• **Aufgaben**:
**A.** Was steckt laut PCGH_Marc im Textauszug außer dem Grafiktreiber noch im Treiberpaket?
**B.** Stimmen die folgenden Aussagen mit dem Textauszug überein? Antworte jeweils mit Ja oder Nein und zitiere die entscheidenden Worte.
(i) SirGonzo bekommt mit dem Treiber kein Downsampling mehr hin.
(ii) Beim modifizierten 301.10 funktionierte das Downsampling bei SirGonzo nicht.
(iii) SirGonzo konnte Bulletstorm und Arkham City testen.

• **Textauszug**:
......

200 MB für ein Treiber hät ich vor 10 Jahren auch nicht gedacht.
100 Mbit Internet Anschlüsse aber auch nicht, von daher gleicht sichs aus.


----------



## PCGH_Marc (9. April 2012)

Da ist ja nicht nur der Grafiktreiber drin, sondern auch die PhysX-Runtime, Stereo-3D und Co.


----------



## CrimsoN 2.0 (9. April 2012)

Der treiber is bescheiden kann kein DS mehr groß artig nutzen !


----------



## SirGonzo (9. April 2012)

Komischerweise bekomme ich mit dem Treiber kein Downsampling mehr hin. Wenn ich 2880 x 1620 Einstelle vergrössert er mir nur das Bild ! Beim "modifizierten" 301.10 klappte dies aber ohne Probleme .Aber abgesehen mal davon hab ich das Gefühl dass der 301.24 runder läuft und auch mehr fps spuckt . Zumindest bei den Spielen die ich testen konnte (Bulletstorm und Arkham City (DX9) )

......

• **Datensatzauszug**:
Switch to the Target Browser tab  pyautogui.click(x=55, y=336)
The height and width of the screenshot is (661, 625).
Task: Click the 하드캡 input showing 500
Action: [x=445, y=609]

......

• **Lösungen**:
**A.** Die PhysX-Runtime, Stereo-3D und Co.

**B.**
(i) Ja: „Komischerweise bekomme ich mit dem Treiber kein Downsampling mehr hin.“
(ii) Nein: „Beim "modifizierten" 301.10 klappte dies aber ohne Probleme“
(iii) Ja: „Zumindest bei den Spielen die ich testen konnte (Bulletstorm und Arkham City (DX9) )“